Generally it is a successful operation, with good pressure control in up to 90% of cases. Complications such as bleeding and excessive drainage can lead to blurred vision, but in the majority of cases this is transient and vision generally returns to the level it was before surgery. Excessive scarring under the conjunctiva can lead to drainage failure and following surgery it may be necessary to release some of the stitches holding the scleral trap door and/or to use a fine needle to cut scar tissue to optimize drainage. Drainage failure tends to be more common in people of African origin, young patients, those who have had previous eye surgery and those who have used eye drops for many years. In such cases special chemicals, called "anti-metabolites", can be used at the time of surgery to reduce scarring.

In recent years a number of alternative "non-penetrating" glaucoma drainage operations have been developed such as "Deep Sclerectomy" and "Viscocanalostomy". These techniques have been designed to avoid making a full-thickness drainage hole into the front of the eye in order to avoid some of the early complications such as over-drainage and bleeding that can occasionally occur after Trabeculectomy.

Glaucoma Surgery Description
If patients are scheduled for a general anesthetic, they must not eat or drink anything for six hours before the operation. If they are to have only a local injection or topical anesthesia a light meal up to four hours before is acceptable. During the hour prior to surgery the operated eye will be prepared for surgery and eye drops will be administered - these are quite painless.

The operation may be carried out under local or general anesthesia and unless there is any specific medical reason for either one, the decision is usually left up to the patients themselves. Most trabeculectomy operations are now performed under local anesthesia, thereby allowing patients to return home soon after surgery. The administration of local anesthesia causes little or no discomfort. Once the anesthetic has taken affect, no pain will be felt, although there may be a general awareness of movement of the eye.

The surgery usually takes between 15-20 minutes.

Aftercare:
Following the operation the operated eye has a plastic shield placed over it before patients are accompanied back to their cubicle/room where family or friends may join them. Even when the operation is performed under general anesthetic, most people find that they are ready to leave hospital within a couple of hours of surgery, although it is suggested that they rest quietly for the remainder of the day.
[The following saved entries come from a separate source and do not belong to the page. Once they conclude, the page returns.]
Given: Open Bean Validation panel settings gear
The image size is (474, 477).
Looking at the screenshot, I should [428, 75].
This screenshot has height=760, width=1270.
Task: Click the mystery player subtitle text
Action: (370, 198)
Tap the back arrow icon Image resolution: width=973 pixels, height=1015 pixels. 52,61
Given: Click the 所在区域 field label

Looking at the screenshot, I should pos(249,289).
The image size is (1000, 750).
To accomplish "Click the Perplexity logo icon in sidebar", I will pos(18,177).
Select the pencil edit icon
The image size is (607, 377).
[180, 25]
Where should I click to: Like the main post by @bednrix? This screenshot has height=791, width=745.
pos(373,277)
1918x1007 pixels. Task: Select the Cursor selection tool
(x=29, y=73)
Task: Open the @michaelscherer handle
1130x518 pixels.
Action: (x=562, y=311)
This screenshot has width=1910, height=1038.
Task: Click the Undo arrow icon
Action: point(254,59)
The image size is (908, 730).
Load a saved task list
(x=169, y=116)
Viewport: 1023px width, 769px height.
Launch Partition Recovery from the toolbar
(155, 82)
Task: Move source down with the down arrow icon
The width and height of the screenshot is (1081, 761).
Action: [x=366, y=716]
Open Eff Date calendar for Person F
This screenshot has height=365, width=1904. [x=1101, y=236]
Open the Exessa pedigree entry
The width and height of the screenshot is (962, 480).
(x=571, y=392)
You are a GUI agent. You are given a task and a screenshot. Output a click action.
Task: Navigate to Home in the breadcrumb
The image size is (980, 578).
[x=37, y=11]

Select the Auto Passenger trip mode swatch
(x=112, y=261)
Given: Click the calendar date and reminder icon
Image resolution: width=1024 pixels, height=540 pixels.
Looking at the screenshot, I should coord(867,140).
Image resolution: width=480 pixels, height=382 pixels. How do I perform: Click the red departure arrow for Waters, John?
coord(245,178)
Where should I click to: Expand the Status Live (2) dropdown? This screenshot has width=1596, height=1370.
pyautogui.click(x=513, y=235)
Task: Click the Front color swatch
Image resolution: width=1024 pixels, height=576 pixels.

Before leaving patients are asked to make an appointment for the first post operative consultation and given eye drops containing cortisone and antibiotics to administer for several weeks, whilst the eye is healing.

Unless advised otherwise, patients may begin eating normally at any time after the operation, although it is sensible that the first meal is a light one. All prescribed medications should continue to be used after leaving the hospital.

Post-operative vision varies from one patient to the next. Typically after trabeculectomy some blurring of vision during the first six weeks is not uncommon. The operated eye may appear red for the first 3-4 weeks following surgery, but this is quite normal and once the eye has settled down it will look clear and healthy. There is usually little pain after surgery although for a few weeks a gritty sensation and bruised feeling is common. Stitches are used to close both the scleral "trap-door" and the conjunctiva. The deep stitches closing the "trap-door" do not require removal unless excessive scarring causes the drainage to fail, in which case they can be can, lasered or removed to improve drainage. The surfaces sutures closing the conjunctival are designed to fall out by themselves after 4 to 6 weeks.